Before Marx, some people used the terms for any of the various ways of life attempted by voluntarily organized agricultural and handicraft communes (something of which Marx himself was contemptuous). Depending on the type of commune, members sometimes owned their land and tools in common, sometimes lived in shared dwellings, sometimes practiced group marriage, and sometimes raised their children collectively (abolishing the special relationship between parents and children). Many such experiments have been tried in the last few centuries, some more radical and some less. Typically they have been small and short-lived. The most successful (relatively speaking) have achieved their longevity by compromising with their principles.
After Marx, especially since the mid-twentieth century, some people have come to use the term “socialism” as a synonym for social democracy, also called the welfare state. In social democracy we find multiple parties, some state ownership of capital, some private ownership of capital (but under tight restrictions and with a high degree of state interference), high government benefits, high taxes to pay for all of that, and a very large bureaucracy to run all of it (making those benefits expensive). Some Marxists view this sort of “socialism” as a form of their own sort of “socialism” – in other words, as a possible path to communism. Other Marxists find it unacceptable, because they think it buys off the industrial workers and takes the wind out of the revolutionary sails.
Non-Marxists who favor that system usually like it either because of the government benefits they expect to receive at someone else’s expense, or because they perceive it as more equal. Depending on how equal people are required to be, the bureaucracy of confiscation under such a system has to grow continually, because people who are unequal in talent, ability to learn, family stability, and willingness to work tend to end up unequal no matter how equally they start out.
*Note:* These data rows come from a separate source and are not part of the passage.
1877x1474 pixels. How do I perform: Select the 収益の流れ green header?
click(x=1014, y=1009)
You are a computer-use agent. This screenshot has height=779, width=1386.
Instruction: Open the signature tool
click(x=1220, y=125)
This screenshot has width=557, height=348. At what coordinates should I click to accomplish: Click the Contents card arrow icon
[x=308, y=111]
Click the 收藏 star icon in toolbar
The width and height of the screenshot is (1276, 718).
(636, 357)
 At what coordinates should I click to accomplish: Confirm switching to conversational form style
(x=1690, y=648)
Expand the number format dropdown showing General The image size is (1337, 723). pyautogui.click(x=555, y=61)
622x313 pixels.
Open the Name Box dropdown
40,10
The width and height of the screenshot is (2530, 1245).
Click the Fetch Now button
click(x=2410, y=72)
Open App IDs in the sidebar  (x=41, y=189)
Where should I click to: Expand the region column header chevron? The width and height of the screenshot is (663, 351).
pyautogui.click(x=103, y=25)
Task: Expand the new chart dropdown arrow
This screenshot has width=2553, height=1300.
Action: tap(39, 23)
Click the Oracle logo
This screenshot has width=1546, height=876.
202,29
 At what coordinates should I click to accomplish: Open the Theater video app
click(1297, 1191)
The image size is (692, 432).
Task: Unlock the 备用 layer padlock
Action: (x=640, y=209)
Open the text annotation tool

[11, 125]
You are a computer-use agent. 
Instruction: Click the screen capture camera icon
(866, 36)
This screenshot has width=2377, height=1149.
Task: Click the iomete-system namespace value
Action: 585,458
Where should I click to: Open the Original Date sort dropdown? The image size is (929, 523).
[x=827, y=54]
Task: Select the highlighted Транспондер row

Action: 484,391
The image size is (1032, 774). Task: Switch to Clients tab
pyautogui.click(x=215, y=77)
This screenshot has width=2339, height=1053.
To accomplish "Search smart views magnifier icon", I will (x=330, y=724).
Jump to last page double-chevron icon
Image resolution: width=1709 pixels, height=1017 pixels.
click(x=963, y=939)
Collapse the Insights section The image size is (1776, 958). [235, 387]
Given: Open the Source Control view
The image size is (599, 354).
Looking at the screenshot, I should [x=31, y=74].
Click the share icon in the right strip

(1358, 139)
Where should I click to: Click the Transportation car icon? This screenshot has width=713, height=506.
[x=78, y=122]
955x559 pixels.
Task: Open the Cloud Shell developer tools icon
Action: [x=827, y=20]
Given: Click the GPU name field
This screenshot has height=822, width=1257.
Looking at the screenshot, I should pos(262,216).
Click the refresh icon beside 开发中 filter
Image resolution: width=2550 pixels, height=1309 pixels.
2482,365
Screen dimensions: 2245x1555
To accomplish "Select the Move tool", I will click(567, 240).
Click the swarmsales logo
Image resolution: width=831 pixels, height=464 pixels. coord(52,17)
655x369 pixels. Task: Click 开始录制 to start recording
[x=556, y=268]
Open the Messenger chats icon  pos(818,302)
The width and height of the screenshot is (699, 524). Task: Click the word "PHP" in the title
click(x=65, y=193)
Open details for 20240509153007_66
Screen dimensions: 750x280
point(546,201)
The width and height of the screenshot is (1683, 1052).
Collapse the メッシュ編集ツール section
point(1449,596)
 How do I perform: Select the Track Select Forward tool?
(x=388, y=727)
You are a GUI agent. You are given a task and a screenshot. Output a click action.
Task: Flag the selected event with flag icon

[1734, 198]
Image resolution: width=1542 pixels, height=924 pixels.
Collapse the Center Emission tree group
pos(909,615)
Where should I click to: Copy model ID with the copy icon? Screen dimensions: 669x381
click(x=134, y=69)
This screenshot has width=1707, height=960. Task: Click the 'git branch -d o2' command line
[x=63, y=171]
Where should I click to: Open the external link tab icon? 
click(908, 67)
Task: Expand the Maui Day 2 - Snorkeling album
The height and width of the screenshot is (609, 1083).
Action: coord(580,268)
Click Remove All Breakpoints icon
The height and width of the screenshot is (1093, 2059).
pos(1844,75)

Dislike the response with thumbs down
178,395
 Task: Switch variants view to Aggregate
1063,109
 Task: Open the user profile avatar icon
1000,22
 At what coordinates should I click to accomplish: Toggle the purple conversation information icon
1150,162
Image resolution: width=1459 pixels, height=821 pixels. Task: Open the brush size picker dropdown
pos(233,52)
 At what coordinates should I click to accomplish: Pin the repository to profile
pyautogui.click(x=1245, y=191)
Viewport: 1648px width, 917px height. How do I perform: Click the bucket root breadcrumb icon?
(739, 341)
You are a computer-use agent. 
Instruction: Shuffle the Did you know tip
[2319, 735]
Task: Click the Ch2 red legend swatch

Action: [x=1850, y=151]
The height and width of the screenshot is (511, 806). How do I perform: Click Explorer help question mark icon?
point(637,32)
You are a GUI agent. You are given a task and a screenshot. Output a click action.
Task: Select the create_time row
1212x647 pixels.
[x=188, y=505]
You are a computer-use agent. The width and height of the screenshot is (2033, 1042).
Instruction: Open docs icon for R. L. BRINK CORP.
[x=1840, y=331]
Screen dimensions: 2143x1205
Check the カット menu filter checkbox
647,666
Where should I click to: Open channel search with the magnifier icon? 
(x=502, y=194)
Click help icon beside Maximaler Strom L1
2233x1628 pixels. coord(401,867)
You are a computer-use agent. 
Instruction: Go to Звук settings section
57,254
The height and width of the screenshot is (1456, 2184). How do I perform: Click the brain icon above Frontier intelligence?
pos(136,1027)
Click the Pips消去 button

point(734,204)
Since continually taking away the fruits of labor discourages people from making an effort, over time such systems also have difficulty maintaining economic growth and keeping people employed. They also undermine the economic incentives for getting and staying married, because easy government benefits give people the option of being married, in effect, to the government itself.
In our own day, saying that one favors “socialism” sometimes has still another meaning. It can be a way of signaling that one sympathizes with some or all of the various forms of identity politics that resemble Marxism but substitute race, sex, or “gender” for economic class. Sometimes the label “socialist” is also bandied about just to say I am against everything bad and in favor of everything good, much the same way some people used to use the label “Christian.”
And yes, you’re right. In our politics – I am not here speaking of agricultural and handicraft communes -- whenever a socialist says things would be “owned by the community,” he means it would be owned by the government claiming to act for the community. Whenever he says “all resources would be equally shared,” he means there would be no more private property, the government would decide what you need, and what you have worked for would not be yours.
Needless to say, the possible contributions of private property to the common good are ignored or denied in such views, but that is a story for another day!